La presenza di così tante star nel roster aveva fatto sorgere parecchi dubbi, di carattere prima tecnico (la presunta incompatibilità tra ‘maschi alfa’), poi economico; la vittoriosa cavalcata del 2017 e il rinnovo con lo ‘sconto’ di KD li hanno spazzati via tutti. Quelli che si presentano al via della stagione 2017/18 sono degli Warriors giovani e affamati di nuovi successi. Le manovre di mercato hanno rinforzato la concorrenza, ma al momento è difficile individuare una credibile minaccia per i ‘Dubs’. Se in California riuscissero a non rovinare il ‘giocattolo’, la stagione che sta per cominciare potrebbe rendere ‘ufficiale’ il fatto che siamo di fronte a una dinastia.
2 – L’ultimo ballo dei Cavs

Dwyane Wade (#9) e LeBron James (#23), di nuovo insieme dopo i fasti di Miami
A proposito di concorrenza. i Cleveland Cavaliers, ormai storici rivali degli Warriors, potrebbero essere molto vicini alla fine di un ciclo. Kyrie Irving deve averlo intuito prima di tutti visto che, dopo le finali perse, si è affrettato a chiedere la cessione. D’altronde, le premesse per un’imminente svolta ci sono tutte, e sono tutte riconducibili ad una sola persona; LeBron James, ovvero LA franchigia, è all’ultimo anno di contratto. Dopo aver portato il titolo in Ohio nel 2016 (“Cleveland…this is for you!”), un suo nuovo addio verrebbe certamente ‘perdonato’ da società e tifosi.

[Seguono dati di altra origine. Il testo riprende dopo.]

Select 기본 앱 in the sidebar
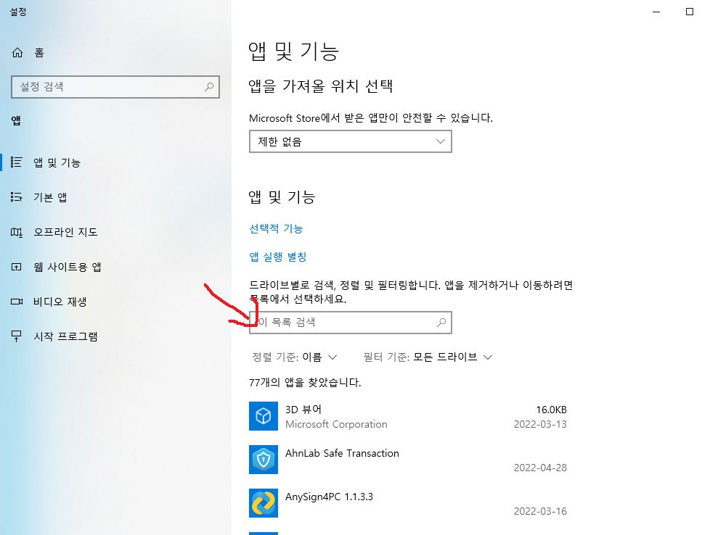pos(50,197)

Sebbene sia ancora il padrone incontrastato della lega, gli anni stanno per diventare 33. Il Re vuole vincere ancora e, qualora le prossime Finals (così come le scorse) dovessero sentenziare che con i Cavs non è più possibile, la tentazione di un’ultima, grande avventura altrove potrebbe diventare molto forte.
Da qui a luglio 2018, però, c’è di mezzo una stagione in cui provare in tutti i modi a giocare un altro ‘scherzetto’ a Steph Curry e compagni. Il numero 23 e la sua squadra sono in piena modalità ‘all in’; ora o mai più. Perso Irving, LeBron si ritrova al suo fianco un ‘supporting cast’ inedito e mai così ricco. Oltre ai ‘soliti’ Kevin Love, J.R. Smith, Tristan Thompson, Iman Shumpert e Kyle Korver sono arrivati Jae Crowder, Jeff Green e Cedi Osman. Soprattutto, ci saranno Dwyane Wade, Derrick Rose e Isaiah Thomas. Tutte pedine perfette per la caccia al titolo, ma tutti sotto contratto fino a quel fatidico primo luglio.

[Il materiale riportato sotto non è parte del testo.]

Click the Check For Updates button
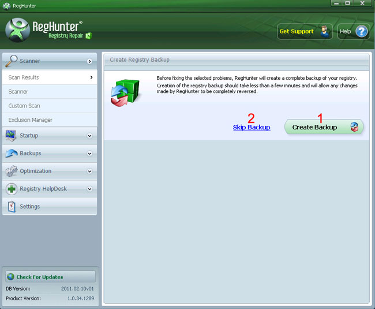Viewport: 375px width, 309px height. coord(49,277)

Avere a disposizione il miglior giocatore al mondo, perlopiù con una gran fame di vittorie, conferma Cleveland come la principale pretendente al trono degli Warriors, ma la strada verso il quarto (e ultimo?) atto della ‘saga’ sarà molto faticosa. Le maggiori incognite sono rappresentate proprio dai nuovi arrivi. Quando tornerà Isaiah Thomas dall’infortunio all’anca? Soprattutto: sarà in grado di ripetere le meraviglie messe in mostra a Boston, dove aveva un’intera città ai suoi piedi? E ancora: quali versioni di Wade e Rose si presenteranno alla Quicken Loans Arena?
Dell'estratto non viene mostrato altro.